BASKETBALL MIRRORS LIFE
Assume that Wauthy’s biggest career memory was winning the 2002 CCAA national title and you would be wrong.
“In sports in general, you look at what was the highest moment and of course you think of championships,” says Wauthy, a father of two young boys, “but the highlight of the whole process for me at UFV was being with the guys in practice, grinding it out and working hard.”
And now, alongside former UFV women’s basketball star Denise Rehman (now Tuchscherer), longtime soccer coaches Scott Fast and Ken Fernstrom, and the 1995 Cascades’ men’s soccer team, Wauthy gets to take his place in the UFV Cascades Hall of Fame.
“It’s just something I never imagined, being a kid from a small Single A school,” he says of his induction. “I am humbled by the honour but it’s so hard to put into words what it all means. I just want to recognize all my teammates who helped push me along the way, and the guys who coached me in Byron Green and Pat Lee.”

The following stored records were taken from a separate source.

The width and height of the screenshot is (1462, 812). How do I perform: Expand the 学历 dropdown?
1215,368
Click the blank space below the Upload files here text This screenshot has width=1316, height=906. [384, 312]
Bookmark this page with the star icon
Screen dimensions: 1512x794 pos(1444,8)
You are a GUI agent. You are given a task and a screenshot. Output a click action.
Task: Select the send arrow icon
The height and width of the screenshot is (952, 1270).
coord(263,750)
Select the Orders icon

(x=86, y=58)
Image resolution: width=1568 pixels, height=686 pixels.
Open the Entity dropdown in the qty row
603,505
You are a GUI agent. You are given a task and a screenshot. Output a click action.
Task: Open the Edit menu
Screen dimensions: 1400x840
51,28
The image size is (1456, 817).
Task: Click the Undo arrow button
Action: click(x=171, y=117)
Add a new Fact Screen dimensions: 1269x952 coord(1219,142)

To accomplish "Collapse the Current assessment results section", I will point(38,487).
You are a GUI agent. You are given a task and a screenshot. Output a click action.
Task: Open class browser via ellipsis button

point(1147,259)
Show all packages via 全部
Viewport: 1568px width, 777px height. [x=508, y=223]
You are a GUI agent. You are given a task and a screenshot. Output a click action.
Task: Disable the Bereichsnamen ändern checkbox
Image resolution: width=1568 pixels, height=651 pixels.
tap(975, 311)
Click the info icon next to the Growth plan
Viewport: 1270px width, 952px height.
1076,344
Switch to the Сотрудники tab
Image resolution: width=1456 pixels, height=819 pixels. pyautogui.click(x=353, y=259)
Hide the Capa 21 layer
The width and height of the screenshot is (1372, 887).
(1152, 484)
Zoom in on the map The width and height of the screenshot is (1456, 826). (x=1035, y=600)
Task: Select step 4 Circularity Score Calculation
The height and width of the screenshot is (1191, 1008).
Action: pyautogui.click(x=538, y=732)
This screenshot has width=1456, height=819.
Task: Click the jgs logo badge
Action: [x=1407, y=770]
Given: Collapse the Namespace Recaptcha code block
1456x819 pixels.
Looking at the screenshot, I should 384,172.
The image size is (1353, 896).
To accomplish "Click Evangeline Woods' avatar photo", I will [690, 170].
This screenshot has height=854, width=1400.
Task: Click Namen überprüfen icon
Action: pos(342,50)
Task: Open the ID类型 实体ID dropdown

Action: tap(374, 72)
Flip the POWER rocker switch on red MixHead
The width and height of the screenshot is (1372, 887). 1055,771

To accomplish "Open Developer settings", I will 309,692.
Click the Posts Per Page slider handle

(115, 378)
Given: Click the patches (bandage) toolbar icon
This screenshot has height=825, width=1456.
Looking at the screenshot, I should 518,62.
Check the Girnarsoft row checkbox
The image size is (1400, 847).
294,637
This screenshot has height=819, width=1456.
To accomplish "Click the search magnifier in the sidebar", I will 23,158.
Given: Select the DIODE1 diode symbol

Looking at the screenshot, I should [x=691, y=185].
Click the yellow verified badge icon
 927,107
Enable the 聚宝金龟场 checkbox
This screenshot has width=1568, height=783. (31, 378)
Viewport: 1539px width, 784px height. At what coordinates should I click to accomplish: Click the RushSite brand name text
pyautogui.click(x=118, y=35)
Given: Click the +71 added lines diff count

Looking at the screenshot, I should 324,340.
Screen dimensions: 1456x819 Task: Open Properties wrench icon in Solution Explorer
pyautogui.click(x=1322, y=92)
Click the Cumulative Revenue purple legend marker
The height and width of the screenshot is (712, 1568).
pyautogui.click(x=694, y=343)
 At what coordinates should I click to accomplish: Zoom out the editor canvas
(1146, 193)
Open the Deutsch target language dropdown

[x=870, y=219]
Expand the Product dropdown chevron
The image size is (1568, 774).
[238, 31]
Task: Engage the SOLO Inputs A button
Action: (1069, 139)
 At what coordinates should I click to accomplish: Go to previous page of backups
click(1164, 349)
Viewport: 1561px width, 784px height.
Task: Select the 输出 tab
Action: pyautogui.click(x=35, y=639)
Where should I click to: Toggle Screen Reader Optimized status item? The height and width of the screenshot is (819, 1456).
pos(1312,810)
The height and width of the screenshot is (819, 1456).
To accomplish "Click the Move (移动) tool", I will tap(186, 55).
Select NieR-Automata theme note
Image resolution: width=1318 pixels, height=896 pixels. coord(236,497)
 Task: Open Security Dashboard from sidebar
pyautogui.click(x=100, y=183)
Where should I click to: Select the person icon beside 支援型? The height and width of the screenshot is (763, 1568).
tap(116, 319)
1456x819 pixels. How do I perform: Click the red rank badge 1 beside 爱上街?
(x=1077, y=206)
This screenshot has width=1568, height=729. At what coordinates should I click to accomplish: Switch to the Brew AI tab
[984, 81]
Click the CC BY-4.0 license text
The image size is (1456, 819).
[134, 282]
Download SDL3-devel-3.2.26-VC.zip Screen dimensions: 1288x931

On a personal note, back in my days at The (Vancouver) Province, I would regularly honour the best players in the Canada West’s B.C-only Pacific Division with a set of awards I dubbed ‘The Howies’, and in 2004-05, my Top Defensive Howie went to Wauthy.
I reminded the doctor how great of a defender he was when we spoke on Thursday, and Wauthy was quick to pass the credit there to Lee, whose practices were legendarily draining.
It had been almost 13 years since Wauthy and I had last spoken, but in a lot of ways, it seemed like last week.
At the end of our chat, I asked him if there was one thing he took from trying to be the best basketball player he could be that has transferred into helping hi be the best doctor he can be?
The answer told me why he is, in the broadest sense of the term, a Hall of Famer.
“You have to be goal-oriented,” he began. “In the transfer from sports to my work, a huge aspect gets missed, and that is the mental side of things.
“Before every shift I work in the ER, I go through a mental process, a certain preparation to get me into the right mindset, ready to work, and to be as sharp as I can be. And it is the same idea as when I played basketball.”
Yes, we all love this beautiful game, and for a myriad of reasons.
Today, we’re reminded of yet another, and it’s perhaps the most important one of all.